Le journal de Renée Boullard
Samedi 12 décembre 1750
Dans la paroisse, il y a quelques mendiants qui passent de villages en villages. Certains sont connus et on leur fait assez facilement l’aumône surtout quand ils sont accompagnés d’enfants. Quand ce sont des étrangers, souvent on les chasse car ils font peur. Il semblerait que leur nombre augmente, notamment dans les grandes villes. Il a été décidé de les arrêter et de les renvoyer dans leur paroisse d’origine. On en a donc vu arriver à Gorron que plus personne ne connaissait. Ils ont raconté que les enfants seuls étaient enlevés et qu’on ne les revoyait plus. Quant à certaines prostituées, elles sont embarquées pour la Louisiane.

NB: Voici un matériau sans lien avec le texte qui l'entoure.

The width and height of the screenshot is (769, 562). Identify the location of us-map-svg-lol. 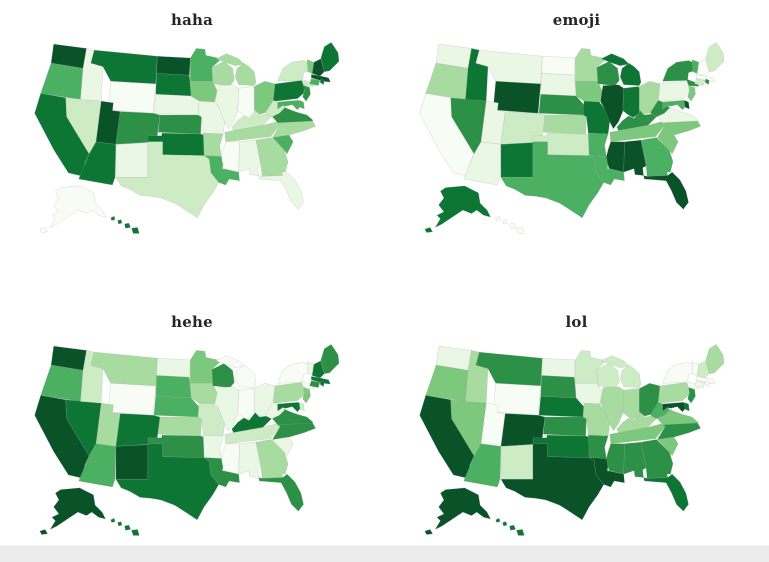
(571, 440).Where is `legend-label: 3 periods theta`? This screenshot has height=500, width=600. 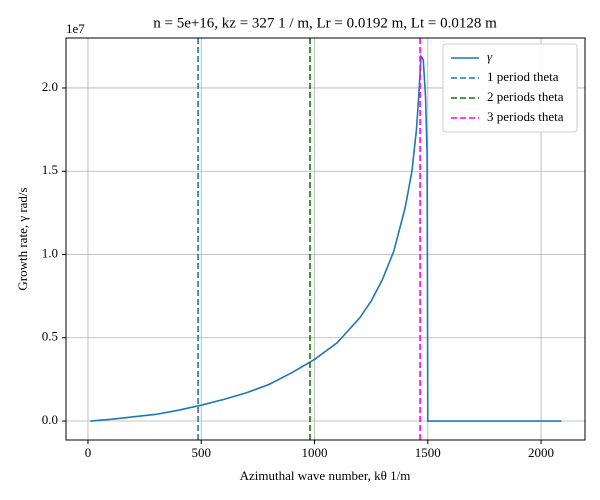
legend-label: 3 periods theta is located at coordinates (526, 116).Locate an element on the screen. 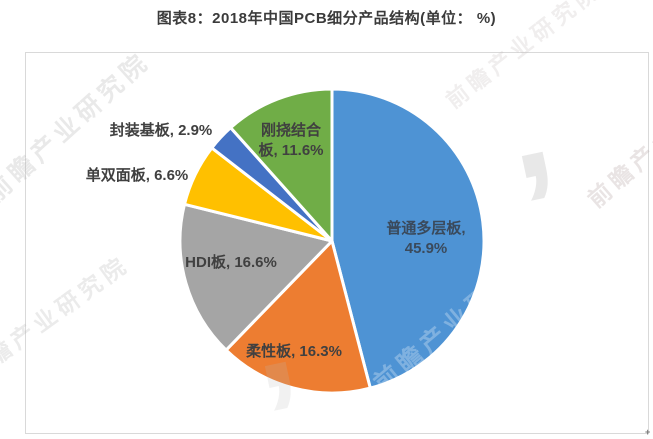 The image size is (653, 439). slice-label-flexible: 柔性板, 16.3% is located at coordinates (294, 352).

Une belle mendiante rousse a bouleversé le bourg. Sa robe trouée laissait voir sa pauvreté mais aussi sa beauté. Personne ne la reconnaissait. Certains disaient qu’elle était la petite fille de marchands gorronnais, bourgeois respectés. Une déchéance rapide par une fille, placée comme domestique dans une riche maison de Paris, engrossée par le fils de famille. Fille de prostituée, son destin pouvait être tout tracé. Mais au port de sa tête, à ses yeux restés fiers, on pouvait comprendre qu’elle avait toujours refusé de se vendre malgré la misère endurée.